The origin of resources supporting metazoan biomass in rivers has long been a subject of debate. The river wave concept (RWC) postulates that the energetic basis of food webs varies along its spatial–temporal location with respect to flow pulses. According to the RWC, river flow determines carbon assimilation in food webs, but this may also depend on river geomorphology. However, studies testing this theory are scarce, particularly those from large subtropical rivers. To analyse the origin of fish biomass in areas of differing geomorphology, we combined stable isotope analysis with standardised measurements of biomass of a diverse fish assemblage along the lower Uruguay River.
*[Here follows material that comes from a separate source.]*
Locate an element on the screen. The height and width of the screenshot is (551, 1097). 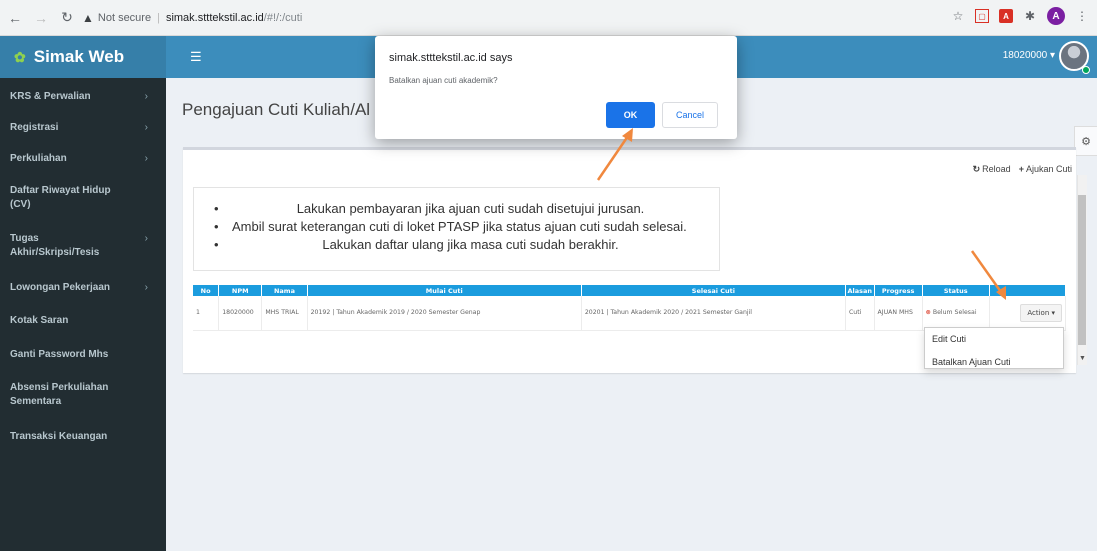
menu-dots-icon: ⋮ is located at coordinates (1082, 16).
Furthermore, using 14 years of monitoring data, we tested for relationships between the biomass of species dominantly fuelled by allochthonic resources and the river flow. Fish biomass was dominantly allochthonous-derived along most of the studied sites. At all trophic levels, autochthonous-derived fish biomass was the highest in an upstream anabranch functional process zone (FPZ) (fuelling 54% of the total biomass), while allochthonous-derived biomass prevailed downstream, in the widest sections of an unconstrained lowland FPZ (fuelling 64–72% of the total biomass). Moreover, the dominant species that derived most of its biomass from allochthonous resources (Prochilodus lineatus) increased its biomass following flood pulses. This study supports the RWC statements that, at a spatial scale, local river geomorphology affects fuelling sources for food webs (probably by determining contrasting resource availability scenarios) and, at a temporal scale, increases in the allochthonous fraction of biomass are driven by flood pulses.